[START]

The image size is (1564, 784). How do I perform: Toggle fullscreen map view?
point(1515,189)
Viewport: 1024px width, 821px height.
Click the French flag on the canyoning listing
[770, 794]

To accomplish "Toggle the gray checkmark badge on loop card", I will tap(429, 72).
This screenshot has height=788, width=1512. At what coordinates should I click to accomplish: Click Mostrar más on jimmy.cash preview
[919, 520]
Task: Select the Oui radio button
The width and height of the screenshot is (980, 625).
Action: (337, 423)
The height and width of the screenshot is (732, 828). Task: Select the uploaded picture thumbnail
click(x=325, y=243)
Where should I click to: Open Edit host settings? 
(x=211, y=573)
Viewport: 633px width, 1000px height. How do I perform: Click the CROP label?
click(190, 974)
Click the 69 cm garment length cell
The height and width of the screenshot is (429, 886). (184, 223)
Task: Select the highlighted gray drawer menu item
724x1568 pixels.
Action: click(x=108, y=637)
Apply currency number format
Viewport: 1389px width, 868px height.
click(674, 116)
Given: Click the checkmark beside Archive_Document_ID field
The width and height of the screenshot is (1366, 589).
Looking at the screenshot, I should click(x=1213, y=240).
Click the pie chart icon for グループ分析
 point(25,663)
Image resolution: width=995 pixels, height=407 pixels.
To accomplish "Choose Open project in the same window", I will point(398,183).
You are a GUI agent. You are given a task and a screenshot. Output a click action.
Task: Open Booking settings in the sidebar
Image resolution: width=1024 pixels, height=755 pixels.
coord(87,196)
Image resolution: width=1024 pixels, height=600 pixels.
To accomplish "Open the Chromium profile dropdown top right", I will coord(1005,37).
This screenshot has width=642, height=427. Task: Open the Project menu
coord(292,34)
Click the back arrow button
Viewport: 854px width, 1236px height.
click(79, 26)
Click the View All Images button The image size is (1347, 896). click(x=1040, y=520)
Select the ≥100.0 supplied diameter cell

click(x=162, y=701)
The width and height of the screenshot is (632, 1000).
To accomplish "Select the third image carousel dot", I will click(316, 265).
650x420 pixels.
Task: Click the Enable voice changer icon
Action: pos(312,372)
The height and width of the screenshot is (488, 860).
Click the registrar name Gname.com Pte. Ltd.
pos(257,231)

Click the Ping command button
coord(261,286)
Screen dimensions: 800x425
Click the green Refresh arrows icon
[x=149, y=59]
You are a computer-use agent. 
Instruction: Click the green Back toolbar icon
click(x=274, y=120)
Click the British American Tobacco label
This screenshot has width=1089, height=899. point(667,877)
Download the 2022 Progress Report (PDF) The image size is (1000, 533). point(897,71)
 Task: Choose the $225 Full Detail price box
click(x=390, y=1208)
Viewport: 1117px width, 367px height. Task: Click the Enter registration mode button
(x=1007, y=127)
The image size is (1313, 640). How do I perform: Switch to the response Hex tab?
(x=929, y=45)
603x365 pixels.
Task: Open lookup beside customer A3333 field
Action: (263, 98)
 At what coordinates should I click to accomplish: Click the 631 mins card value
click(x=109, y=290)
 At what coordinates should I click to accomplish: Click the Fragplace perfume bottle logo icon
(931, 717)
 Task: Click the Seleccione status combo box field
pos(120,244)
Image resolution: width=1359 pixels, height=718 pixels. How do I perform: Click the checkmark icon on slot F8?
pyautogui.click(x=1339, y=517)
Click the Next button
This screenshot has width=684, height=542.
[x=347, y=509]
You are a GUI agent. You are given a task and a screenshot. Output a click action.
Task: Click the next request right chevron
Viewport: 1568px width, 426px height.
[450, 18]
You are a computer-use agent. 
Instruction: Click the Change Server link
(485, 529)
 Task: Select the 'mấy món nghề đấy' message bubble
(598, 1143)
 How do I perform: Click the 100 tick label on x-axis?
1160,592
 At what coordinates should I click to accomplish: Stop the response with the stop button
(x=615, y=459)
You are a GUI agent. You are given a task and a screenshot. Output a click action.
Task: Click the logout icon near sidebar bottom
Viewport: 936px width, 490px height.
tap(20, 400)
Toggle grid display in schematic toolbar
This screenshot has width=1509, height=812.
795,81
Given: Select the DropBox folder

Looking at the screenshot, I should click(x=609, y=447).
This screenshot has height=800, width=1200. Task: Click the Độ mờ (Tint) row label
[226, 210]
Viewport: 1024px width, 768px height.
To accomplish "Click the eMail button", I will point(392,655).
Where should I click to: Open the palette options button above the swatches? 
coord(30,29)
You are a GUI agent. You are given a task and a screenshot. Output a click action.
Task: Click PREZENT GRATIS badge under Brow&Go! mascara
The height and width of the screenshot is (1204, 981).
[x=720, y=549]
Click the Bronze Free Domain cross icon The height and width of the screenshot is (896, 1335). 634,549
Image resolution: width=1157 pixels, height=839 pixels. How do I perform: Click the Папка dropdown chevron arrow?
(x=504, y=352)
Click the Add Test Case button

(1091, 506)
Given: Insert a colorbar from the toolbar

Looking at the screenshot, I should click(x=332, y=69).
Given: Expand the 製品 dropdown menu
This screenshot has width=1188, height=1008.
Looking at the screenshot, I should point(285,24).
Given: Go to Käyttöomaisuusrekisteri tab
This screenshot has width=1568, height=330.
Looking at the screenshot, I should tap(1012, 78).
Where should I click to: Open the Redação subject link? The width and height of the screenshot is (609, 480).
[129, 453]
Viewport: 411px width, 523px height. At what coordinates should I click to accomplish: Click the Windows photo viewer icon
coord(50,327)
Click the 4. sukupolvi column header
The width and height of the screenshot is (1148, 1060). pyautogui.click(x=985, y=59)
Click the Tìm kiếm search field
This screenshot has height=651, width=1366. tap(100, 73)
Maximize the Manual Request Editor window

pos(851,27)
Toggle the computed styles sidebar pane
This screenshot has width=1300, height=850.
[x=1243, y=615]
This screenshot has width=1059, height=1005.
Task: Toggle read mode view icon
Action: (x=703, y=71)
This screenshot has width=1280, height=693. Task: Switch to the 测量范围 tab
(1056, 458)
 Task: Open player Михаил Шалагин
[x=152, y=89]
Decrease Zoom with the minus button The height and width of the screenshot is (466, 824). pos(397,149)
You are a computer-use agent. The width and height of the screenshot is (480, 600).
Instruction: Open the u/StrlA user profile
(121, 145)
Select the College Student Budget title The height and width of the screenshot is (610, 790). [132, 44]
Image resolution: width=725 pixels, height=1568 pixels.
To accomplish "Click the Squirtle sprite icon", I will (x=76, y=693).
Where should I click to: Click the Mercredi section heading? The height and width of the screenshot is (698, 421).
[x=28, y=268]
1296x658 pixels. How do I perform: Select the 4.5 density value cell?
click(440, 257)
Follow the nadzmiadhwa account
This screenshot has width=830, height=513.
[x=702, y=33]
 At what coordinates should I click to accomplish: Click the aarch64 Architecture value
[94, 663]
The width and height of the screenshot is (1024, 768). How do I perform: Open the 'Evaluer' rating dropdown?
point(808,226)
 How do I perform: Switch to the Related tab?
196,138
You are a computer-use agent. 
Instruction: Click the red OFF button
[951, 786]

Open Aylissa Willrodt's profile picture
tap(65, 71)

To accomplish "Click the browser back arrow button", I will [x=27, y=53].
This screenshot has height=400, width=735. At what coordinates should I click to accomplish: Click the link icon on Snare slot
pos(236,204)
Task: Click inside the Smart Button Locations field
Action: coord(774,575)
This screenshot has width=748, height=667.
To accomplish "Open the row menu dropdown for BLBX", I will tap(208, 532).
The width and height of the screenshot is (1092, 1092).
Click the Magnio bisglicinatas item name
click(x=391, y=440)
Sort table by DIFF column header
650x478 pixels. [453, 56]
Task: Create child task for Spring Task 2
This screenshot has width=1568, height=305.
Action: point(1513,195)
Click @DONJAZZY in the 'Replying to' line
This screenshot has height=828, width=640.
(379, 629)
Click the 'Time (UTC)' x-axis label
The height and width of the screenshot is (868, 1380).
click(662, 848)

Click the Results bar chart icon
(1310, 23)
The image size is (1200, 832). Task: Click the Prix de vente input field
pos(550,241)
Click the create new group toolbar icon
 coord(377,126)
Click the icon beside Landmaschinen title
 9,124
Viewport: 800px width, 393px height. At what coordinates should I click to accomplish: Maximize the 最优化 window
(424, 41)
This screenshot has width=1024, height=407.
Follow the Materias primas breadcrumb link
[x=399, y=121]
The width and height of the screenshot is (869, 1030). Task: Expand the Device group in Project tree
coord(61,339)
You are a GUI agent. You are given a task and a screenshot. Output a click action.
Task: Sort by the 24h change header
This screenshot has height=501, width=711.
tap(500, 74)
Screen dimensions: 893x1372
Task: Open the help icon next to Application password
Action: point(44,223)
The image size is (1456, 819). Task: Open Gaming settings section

[END]

STATED PROBLEM
Rewrite the entries from the start through the line containing "Looking at the screenshot, I should click(x=1213, y=240).", changing "checkmark" to "check mark" and leaving everything else as it is.

THE OUTPUT
The image size is (1564, 784). How do I perform: Toggle fullscreen map view?
point(1515,189)
Viewport: 1024px width, 821px height.
Click the French flag on the canyoning listing
[770, 794]

To accomplish "Toggle the gray check mark badge on loop card", I will tap(429, 72).
This screenshot has height=788, width=1512. At what coordinates should I click to accomplish: Click Mostrar más on jimmy.cash preview
[919, 520]
Task: Select the Oui radio button
The width and height of the screenshot is (980, 625).
Action: (337, 423)
The height and width of the screenshot is (732, 828). Task: Select the uploaded picture thumbnail
click(x=325, y=243)
Where should I click to: Open Edit host settings? 
(x=211, y=573)
Viewport: 633px width, 1000px height. How do I perform: Click the CROP label?
click(190, 974)
Click the 69 cm garment length cell
The height and width of the screenshot is (429, 886). (184, 223)
Task: Select the highlighted gray drawer menu item
724x1568 pixels.
Action: click(x=108, y=637)
Apply currency number format
Viewport: 1389px width, 868px height.
click(674, 116)
Given: Click the check mark beside Archive_Document_ID field
The width and height of the screenshot is (1366, 589).
Looking at the screenshot, I should click(x=1213, y=240).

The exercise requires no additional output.